Research Feature

Dengue and Zika viruses make their victims smell appealing to mosquitoes

These viruses alter a host’s skin microbiota to produce a mosquito-attracting molecule. A vitamin A supplement can reverse the effect.

As the virus behind the COVID-19 pandemic has proven, pathogens are adept at doing what they can to replicate and spread. Scientists have now discovered a new ruse employed by the viruses responsible for dengue fever and Zika fever – when they infect people, they make them smell more appetizing to hungry mosquitoes, which makes infected individuals more likely to be targeted.

Up to 70% of Aedes mosquites were found to prefer to feed on mice infected with dengue and Zika viruses.

Mosquitoes are attracted to the change in smell, says Gong Cheng, a microbiologist at Tsinghua University in China, and co-author of a new paper published in the journal Cell1.

The good news, however, is that the effect can be negated with a dose of a Vitamin A derivative.

Researchers have known for decades that people who are ill can give off body odours that differ from those of healthy individuals, because certain types of pathogens, such as malaria, change a host’s microbiota, prompting bacteria on the skin to release unique molecules. But whether Zika and dengue —mosquito-borne diseases that infect up to 400 million people annually — had similar odour-altering capabilities to the malaria pathogen has remained a mystery until now.

To investigate, Cheng and his colleagues at several Chinese labs placed Zika-infected and healthy mice into separate enclosures. When they piped air from each into a cage filled with mosquitoes, they found that 65–70% preferred to feed on the Zika-infected animals. Similar results were found with dengue-infected mice.

Smells like oranges?

A chemical analysis of the air revealed that a molecule called acetophenone, which has an odour redolent of oranges, was behind the newly appealing scent. Flavivirus-infected mice were found to produce approximately 10 times more acetophenone than healthy mice.

This happens in humans too, the researchers discovered. When dengue patients had their armpits swabbed, and the collected odours were dabbed on the backs of volunteers’ hands, the latter were more likely to attract mosquitoes than healthy participants who had not been wiped.
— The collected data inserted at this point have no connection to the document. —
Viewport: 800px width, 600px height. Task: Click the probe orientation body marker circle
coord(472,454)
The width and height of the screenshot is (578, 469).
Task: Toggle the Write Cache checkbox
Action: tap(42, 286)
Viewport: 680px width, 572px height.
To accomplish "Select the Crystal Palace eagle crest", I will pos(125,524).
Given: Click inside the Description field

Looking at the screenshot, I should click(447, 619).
“Dengue patients release higher levels of acetophenone,” says Cheng. “Acetophenone acts as the potent odorant for mosquito attractiveness.”

The volatile molecule has many applications — as a fragrance in soaps and perfumes, a flavoring agent in foods and a solvent for plastics and resins. It is also found in some cheeses and bananas. Acetophenone is normally produced in small quantities by bacteria that reside on human and mouse skin. Antimicrobial peptides called resistin-like molecule-α (RELMα) usually keep their numbers in check. “However, Zika and dengue viruses largely suppress the expression of RELMα, favouring the proliferation of acetophenone-producing bacteria over others in the host skin,” says Cheng. This, in turn, alters the victim’s smell.
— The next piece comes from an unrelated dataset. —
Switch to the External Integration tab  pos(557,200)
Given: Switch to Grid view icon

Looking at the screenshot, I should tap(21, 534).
Feeding the sick mice with isotretinoin — a vitamin A derivative widely used to treat acne and other skin conditions — restored the antimicrobial peptide to near-normal levels and lowered the amount of acetophenone the animals exuded, making them less attractive to mosquitoes.

Gong Cheng (far right) is working on testing new ways counteract a mosquito-attracting skin smell on those infected with dengue and Zika.

The findings suggest “a novel avenue” to combat dengue and Zika outbreaks, says Cheng. But using vitamin A supplements as a treatment still has to be tested in humans — something he and his colleagues plan to dolater this year in Malysia, where dengue has been endemic for more than four decades.


1. Zhang, H., Zhu, Y., Liu, Z., Peng, Y., Peng, W et al. A volatile from the skin microbiota of flavivirus-infected hosts promotes mosquito attractiveness Cell 185, 2510–2522 doi: 10.1016/j.cell.2022.05.016.